_WHAT IS EXPECTED_. Return only the lines running from the one that contains "The width and" through the end of the entries, exactly, both ends included. Omit pictures.

_EXERCISE INPUTS_.
[Start of section]

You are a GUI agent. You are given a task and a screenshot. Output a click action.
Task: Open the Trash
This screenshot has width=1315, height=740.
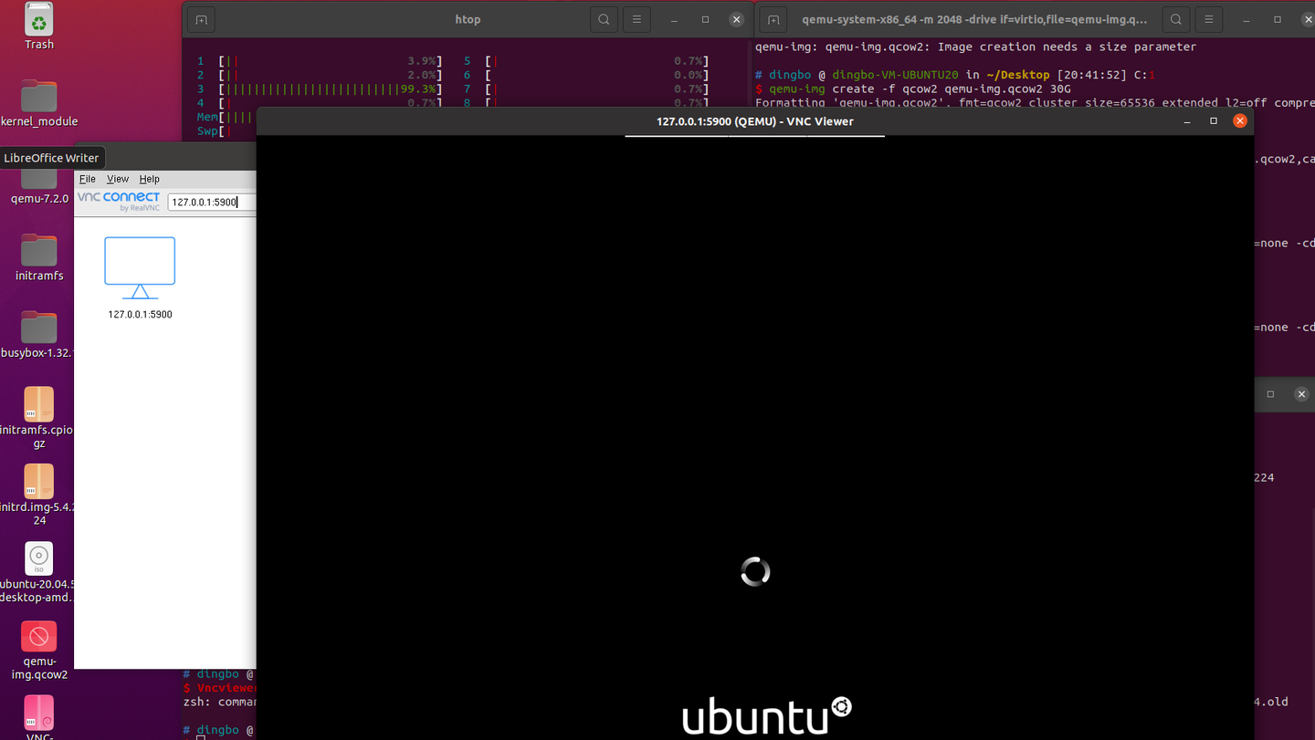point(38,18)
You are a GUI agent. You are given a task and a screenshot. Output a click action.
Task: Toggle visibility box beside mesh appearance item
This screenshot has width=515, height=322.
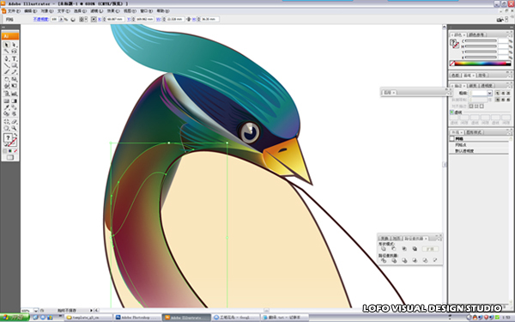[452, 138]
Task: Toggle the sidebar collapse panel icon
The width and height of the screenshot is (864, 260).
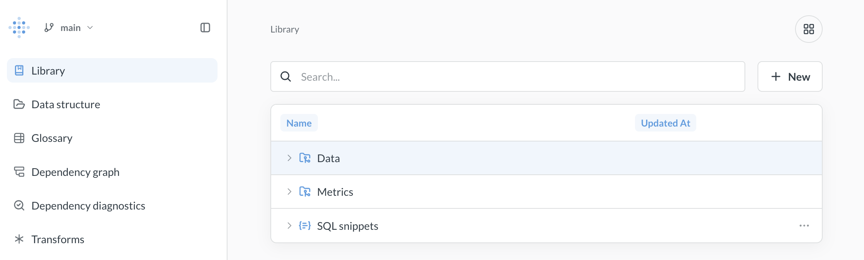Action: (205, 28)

[End of section]

_SOLUTION FOR THIS TASK_.
The width and height of the screenshot is (864, 260).
Action: (205, 28)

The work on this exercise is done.